In relation to two further conditions, the following should be considered. According to the current version of subclause 1 of clause 2 of Article 346.17 of the Tax Code of the Russian Federation, another mandatory condition for the recognition of material expenses is their transfer to production (flag Transfer of materials to production set as default).

Federal Law No. 155-FZ dated July 22, 2008 amended this subclause, deleting from it the provision that "expenses for the purchase of raw materials and materials are taken into account as expenses as these raw materials and materials are written off for production". The changes will come into force on January 1, 2009.

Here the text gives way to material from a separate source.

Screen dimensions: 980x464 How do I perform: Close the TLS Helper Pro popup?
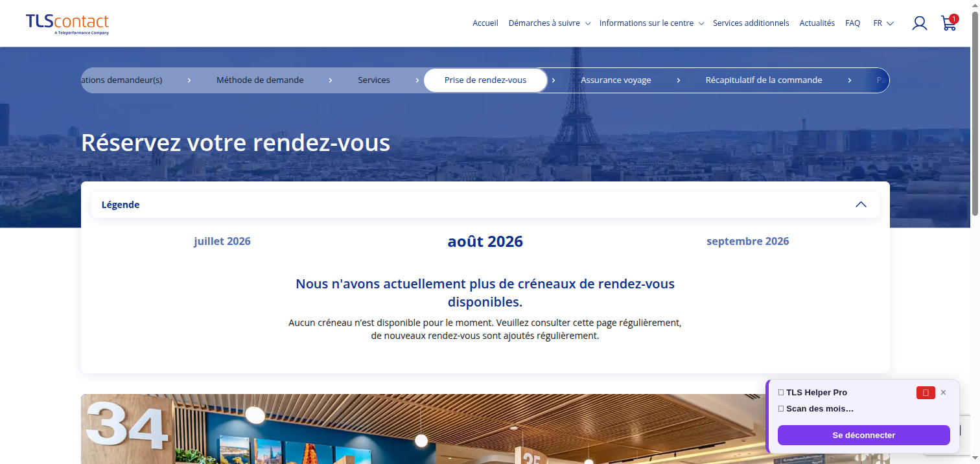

Thus, when using the program in 2008, the checkbox should be checked, and when entering information about accounting policies for 2009, it should be cleared.

If the organization has work in progress, then, according to officials, when determining the amount of material expenses that reduce income, it is necessary to subtract their balances in work in progress. Since the position exists, it has been added to the list of conditions, but since, according to the methodologists of the 1C company, it does not follow from the norms of Chapter 26.2 of the Tax Code of the Russian Federation, then the checkbox Reducing costs for the balance of work in progress not installed by default. If the organization takes the same position as the officials, the box must be checked. We believe that by virtue of Federal Law No. 85-FZ dated May 17, 2007, from January 1, 2008, fiscal authorities will no longer insist on the need for special accounting of material costs in work in progress.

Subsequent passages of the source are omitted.